5. The production plant water cooling circulation system according to claim 2, wherein: and a pressure gauge (8) is fixedly arranged on the first pipeline and/or the fourth pipeline respectively.

6. The production plant water cooling circulation system according to claim 2, wherein: and a thermometer (9) is fixedly arranged on the first pipeline and/or the fourth pipeline respectively.

7. The production plant water cooling circulation system according to any one of claims 1 to 6, wherein: the cooling system is characterized by further comprising a cooler, wherein an inlet of the cooler is communicated with an outlet of the workshop (2) through a pipeline V, an outlet of the cooler is communicated with the circulating water tank (1), and a valve III (10) is fixedly arranged on the pipeline V.
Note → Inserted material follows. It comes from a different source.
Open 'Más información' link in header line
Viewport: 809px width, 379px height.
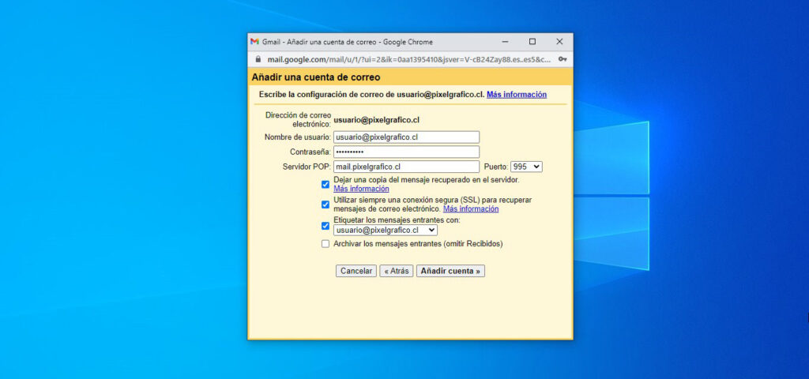pyautogui.click(x=516, y=95)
8. The shop water cooling circulation system according to claim 7, wherein: the cooler comprises at least one cooling tower (11), an inlet of the cooling tower (11) is communicated with an outlet of the workshop (2) through the pipeline five, and an outlet of the cooling tower is communicated with the circulating water tank (1).

9. The production plant water cooling circulation system according to any one of claims 1 to 6, wherein: the circulating water tank (1) is communicated with one end of a water supplementing pipe, and a water supplementing valve (12) is fixedly arranged on the water supplementing pipe.

10. The production plant water cooling circulation system according to any one of claims 1 to 6, wherein: the circulating water tank (1) is communicated with one end of a steam pipe, and a steam valve (13) is fixedly arranged on the steam pipe.